| What is being asked |
Find "Click the 16:50" in the listing below, then set down only that line and each later line, unchanged, leaving out pictures.

| Input data |
☆ ☆ ☆ ☆ ☆

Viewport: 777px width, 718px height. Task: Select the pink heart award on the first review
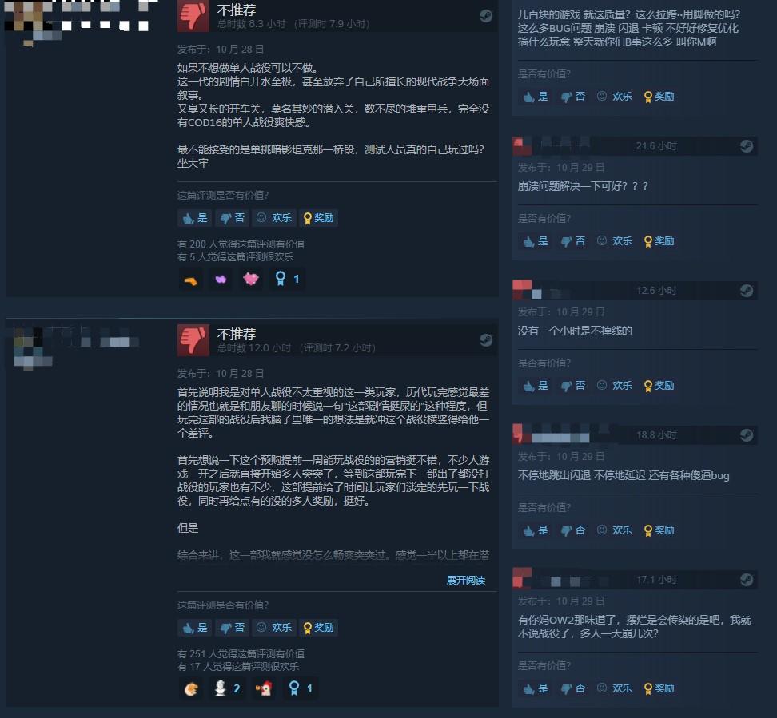(251, 279)
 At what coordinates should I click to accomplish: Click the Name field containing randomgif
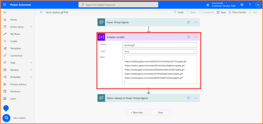[x=159, y=45]
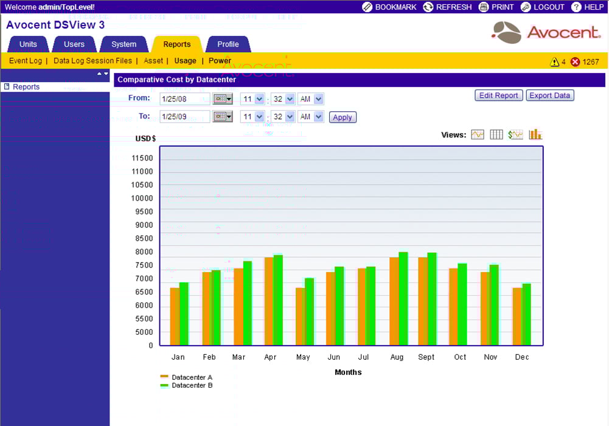Click the Print icon in header
The width and height of the screenshot is (609, 426).
pos(484,7)
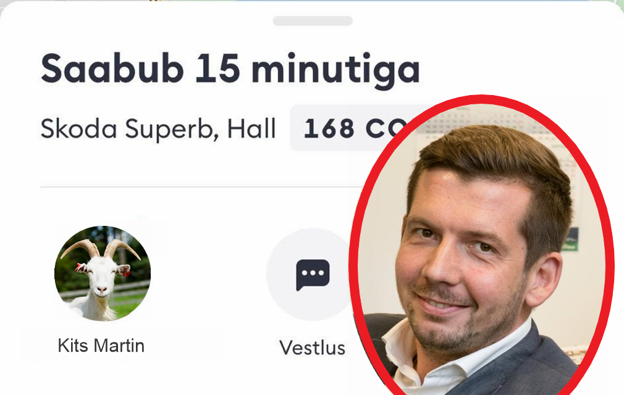Click the word minutiga in the heading

point(336,71)
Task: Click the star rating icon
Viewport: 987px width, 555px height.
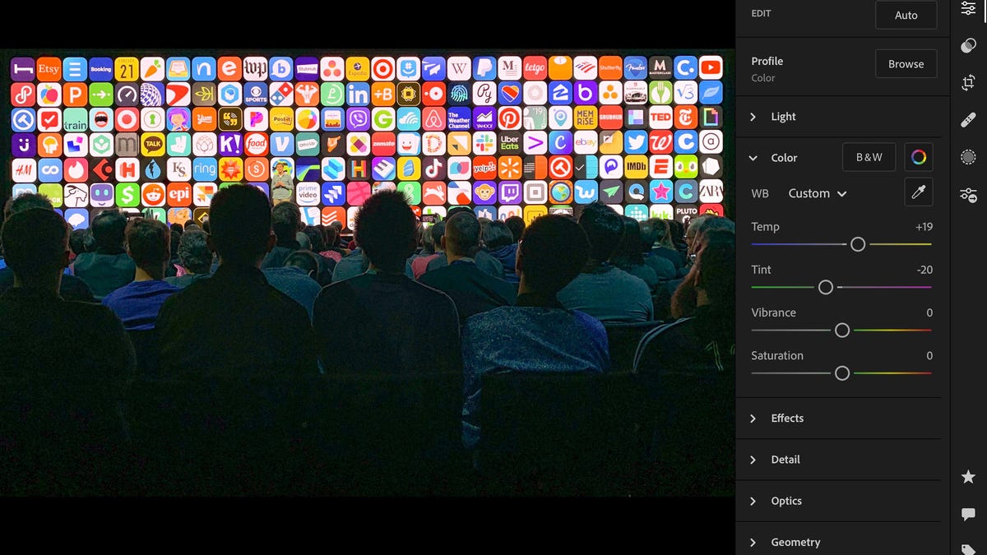Action: (968, 476)
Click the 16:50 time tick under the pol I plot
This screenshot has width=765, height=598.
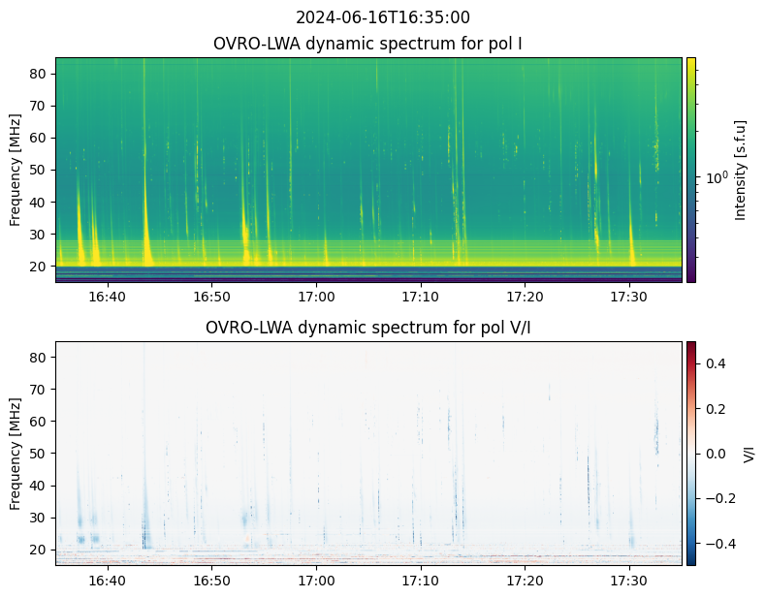click(211, 297)
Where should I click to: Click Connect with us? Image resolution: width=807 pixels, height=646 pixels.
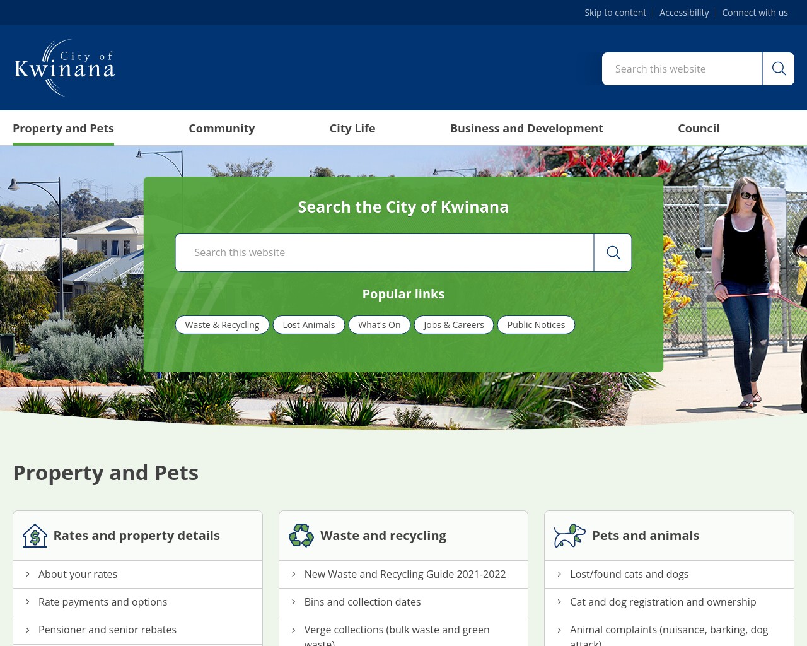click(x=755, y=12)
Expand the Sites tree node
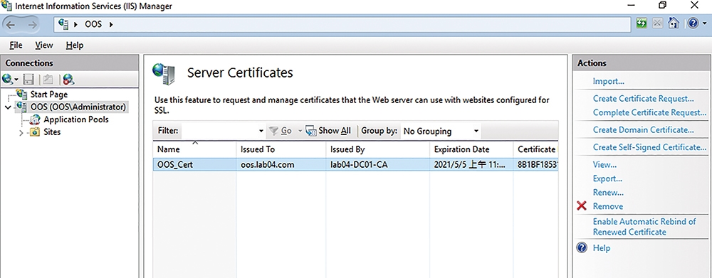Image resolution: width=712 pixels, height=278 pixels. click(x=21, y=133)
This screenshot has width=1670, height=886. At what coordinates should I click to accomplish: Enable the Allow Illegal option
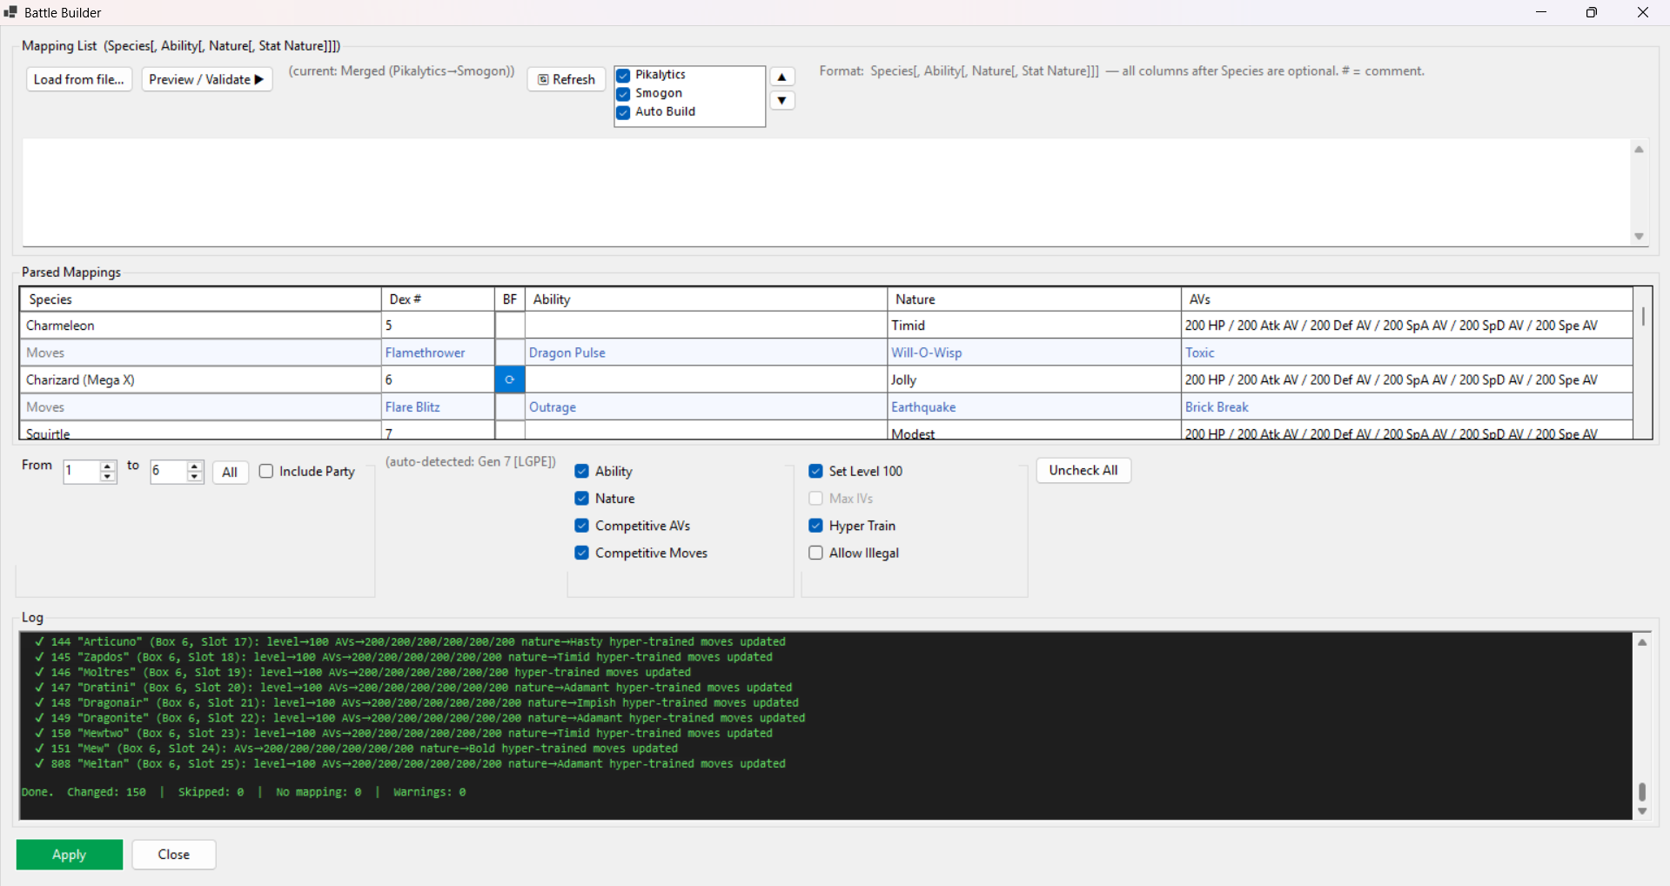[815, 553]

☆ ☆ ☆ ☆ ☆

| Output of the exercise |
Click the 16:50 time tick under the pol I plot
This screenshot has width=765, height=598.
click(211, 297)
Where should I click to: Click Connect with us? Image resolution: width=807 pixels, height=646 pixels.
click(x=755, y=12)
Expand the Sites tree node
Image resolution: width=712 pixels, height=278 pixels. click(x=21, y=133)
This screenshot has width=1670, height=886. At what coordinates should I click to accomplish: Enable the Allow Illegal option
[815, 553]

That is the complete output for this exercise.